In 2006, researchers from the Geophysical Institute Permafrost Lab at the University of Alaska Fairbanks reached the island. The landscape around the site at Isachsen and two other monitoring stations on Banks and Prince Patrick islands was flat, with little topography. The researchers were not able to return to Isachsen until 2013.
“In 2013 the landscape was completely different, and that’s when we got excited,” said Vladimir Romanovsky, a geophysicist at the Geophysical Institute Permafrost Lab at the University of Alaska Fairbanks.

The landscape at Isachsen had gone from basically flat to a hummock-filled landscape full of meltwater ponds generally referred to as thermokarst – the topography formed from the thawing of ice-rich permafrost and melt of ground ice.

“The system is already undergoing changes that were projected to occur in many decades,” said Louise Farquharson, a postdoctoral researcher at the Geophysical Institute Permafrost Lab at the University of Alaska Fairbanks and the lead author of the new study.
Permafrost is a wide term that refers to ground that remains below freezing for two or more years. Permafrost isn’t always rich in ice, but when ice-rich permafrost thaws, the landscape can take on a varied topographic appearance made up of hummocks and water hollows formed through the melting of this ice.

Thawing of permafrost and the accompanying landscape changes it prompts are common thousands of miles to the south of Isachsen where ground that formerly stayed cold enough year-round is now thawing due to longer, hotter summers. But many researchers commonly believed the northern reaches were still immune to the warming effects of climate change.

“This brings cold permafrost to the story basically,” Farquharson said of the new research.

Equipment installed at Isachsen and other northern monitoring sites in 2003 revealed that since 2006 the area had been subjected to summer temperatures 200 to 300 percent higher than anything researchers had recorded going back to the 1970s, when temperatures from regional stations began recording the weather, Farquharson said.

Researchers were surprised by how quickly the landscape changes occurred.
“Just a few warm summers can change everything,” Romanovksy said. “We were very lucky because we just set up everything and it just happened before our eyes.”

The permafrost beneath the thermokarst terrain at the High-Arctic sites is still thermally stable at about -15 degrees Celsius (5 degrees Fahrenheit), and Romanovsky said the area is still a long way from thawing like permafrost farther south, but the physical changes show that a few warm summers in a row can have a huge transformative effect on ice close to the surface.

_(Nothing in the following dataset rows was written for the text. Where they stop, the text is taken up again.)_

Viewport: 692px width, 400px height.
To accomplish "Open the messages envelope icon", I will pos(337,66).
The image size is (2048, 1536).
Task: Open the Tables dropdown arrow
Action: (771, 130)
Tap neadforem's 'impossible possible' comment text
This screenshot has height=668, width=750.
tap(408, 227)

He said that while there isn’t much human infrastructure in the area, this type of understudied change to the topography could affect oil pipelines in Alaska or other human infrastructure formerly believed to be outside the reach of the current effects of climate change.
Farquharson said the thawing of permafrost can result in the release of more carbon into the atmosphere, accelerating climate change. The release of sediments within the permafrost can also have transformative effects on the way waterways flow in the area, which could have far-reaching ecological consequences for the wildlife and vegetation in the region.

“It basically completely changes the habitat. You’re going from a very dry level surface to something that is covered in thermokarst with ponds popping up,” Farquharson said, adding that this may provide benefits for some species like water birds but negative impacts to other wildlife.